TASK PROMPT | Rewrite the lines from the one that contains "Expand the Релизы dropdown in header" through the one that contains "[x=437, y=25]", inclusive, replacing "dropdown" with "menu" and leaving everything else unchanged. Leave the pictures out of your answer.

MATERIAL |

______

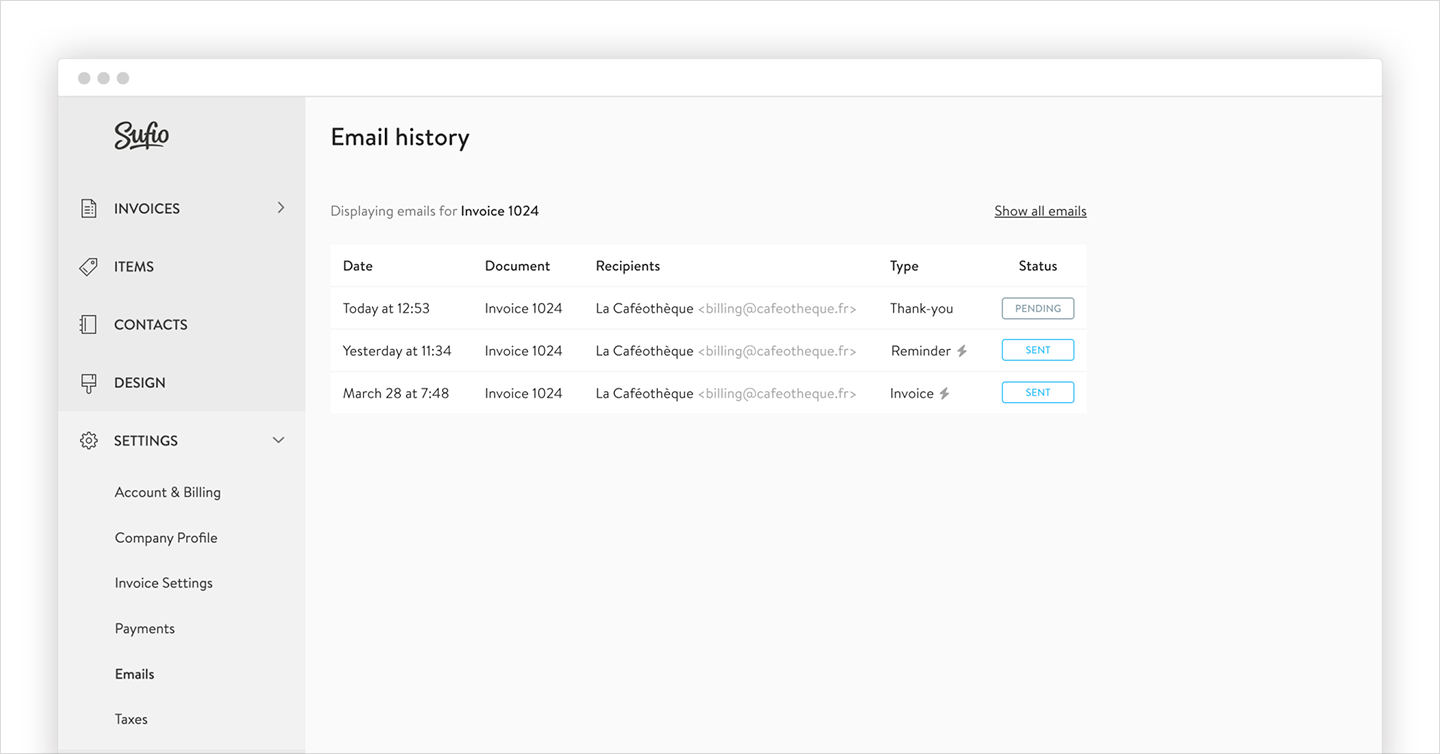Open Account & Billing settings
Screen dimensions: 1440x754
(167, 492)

______

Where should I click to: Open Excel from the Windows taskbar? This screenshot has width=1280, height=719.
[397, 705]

______

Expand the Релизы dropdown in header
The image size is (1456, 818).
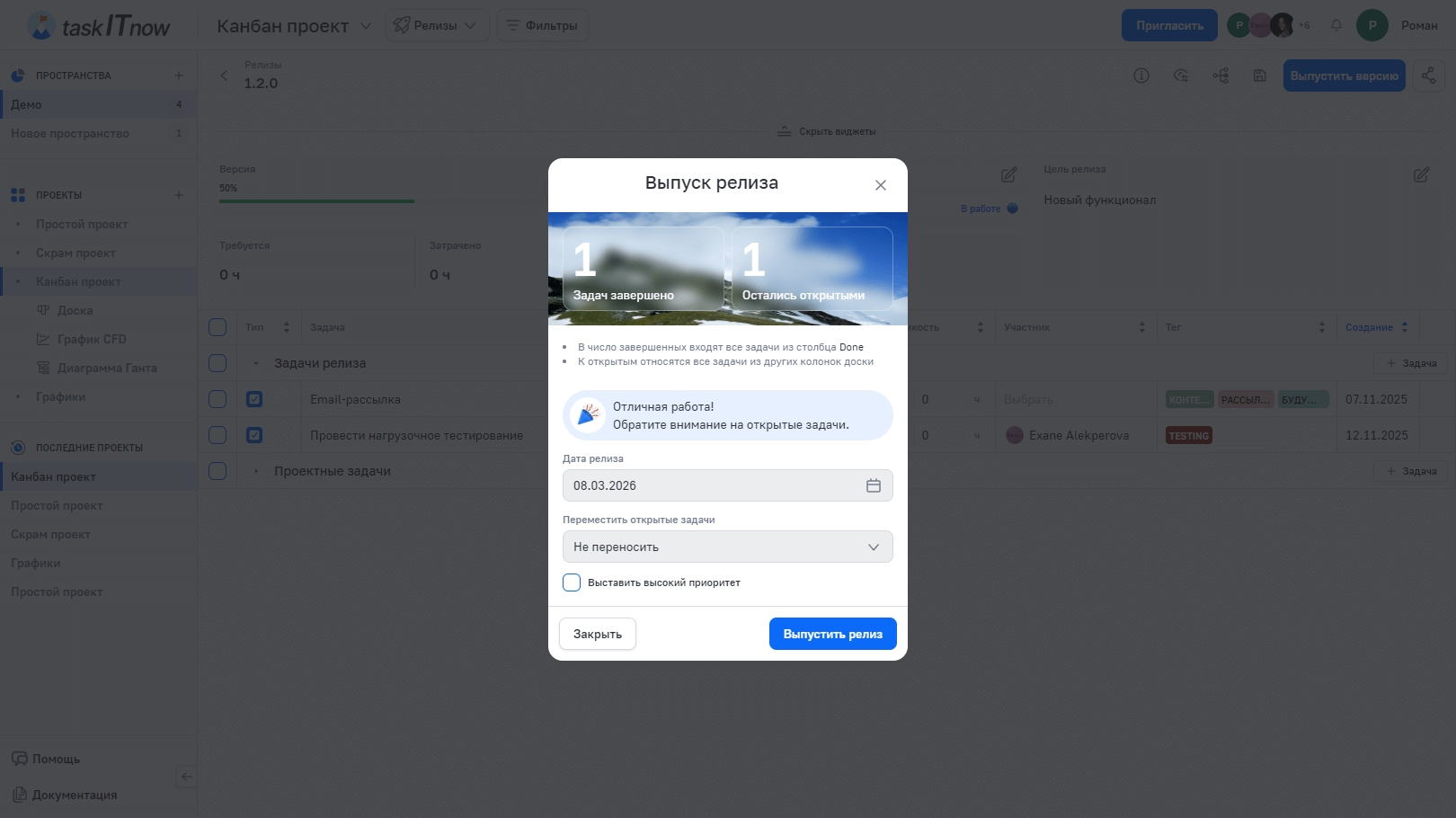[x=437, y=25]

______

IN RESPONSE |
Expand the Релизы menu in header
The image size is (1456, 818).
[x=437, y=25]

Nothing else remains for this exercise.